O mundo árabe sempre teve seu espaço, mas este ano está com presença especial na Berlinale. Como resposta ao grande influxo de refugiados sírios (somente em Berlim são 80 mil) o festival preparou uma campanha de doação, programas de estágio e ingressos com preços reduzidos para dar as boas vindas aos novos imigrantes.
Um dia antes da abertura oficial, um filme libanês foi o escolhido para a abertura da seção Forum Expanded, criada nos anos 1990 para abrigar obras de cinema expandido.
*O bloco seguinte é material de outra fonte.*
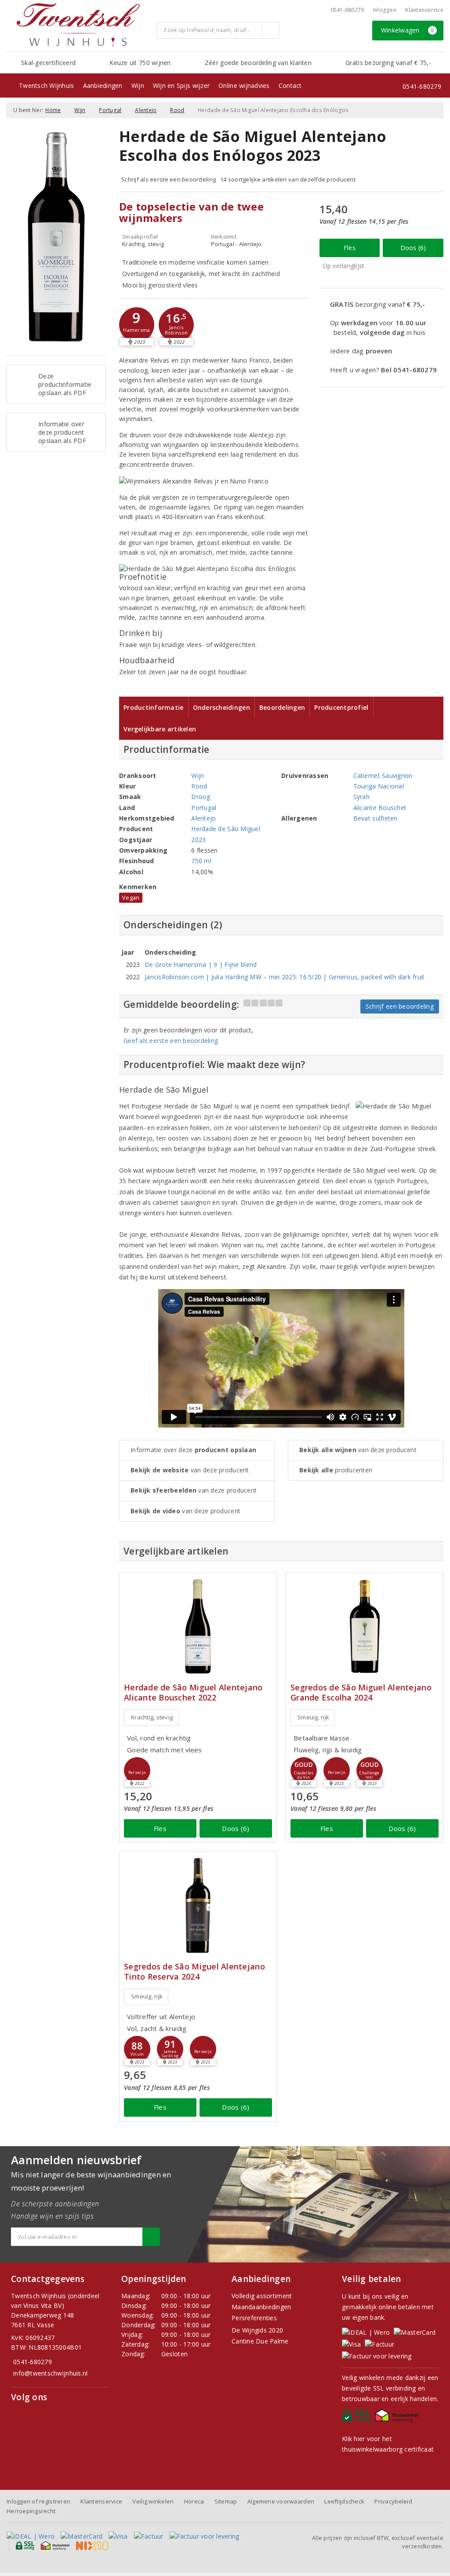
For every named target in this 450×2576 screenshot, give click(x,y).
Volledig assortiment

Faz parte do Fórum Internacional do Novo Cinema, a parte mais ousada da Berlinale, de acordo com o próprio festival, dedicada a “avant garde, trabalhos experimentais, ensaios, observações de longo prazo, de cunho político e paisagens cinematográficas a ser descobertas”.
Fui para o evento de bicicleta, cruzando fragmentos e trechos do muro de Berlim demarcados no chão, sentindo o frágil equilíbrio, condicionado ao movimento.
Juntos, “Al Marhala Al Rabiaa” (The Fourth Stage), seguido da leitura “When the Ventriloquist Came and Spoke to Me”, pelo próprio diretor Ahmad Ghossein, formam uma só obra, em torno da influência do grupo paramilitar Hezbolah no sul do Líbano.
A partir do encontro de Ahmad com um mágico de sua infância, o filme intercala imagens aéreas com performances artísticas em ambientes devastados pelo conflito com Israel em 2006. O efeito é melancólico, de um humanismo pós-apocalíptico.
Não por acaso o enfrentamento da realidade e seus fantasmas é o tema proposto pelo Forum Expanded 2016. “Enquanto países estão se militarizando mais. Por nosso lado, buscamos a arte como forma de desmilitarização”, disse um dos curadores.
Na volta, cruzando calçadas e ruas adjacentes ao Potsdamer Platz, olhei para aquele ambiente inóspito por excelência, antes por guerras, e hoje por um centro internacional de consumo. Se o velho mágico e seu boneco vivessem ali e não no Líbano, a solidão seria a mesma.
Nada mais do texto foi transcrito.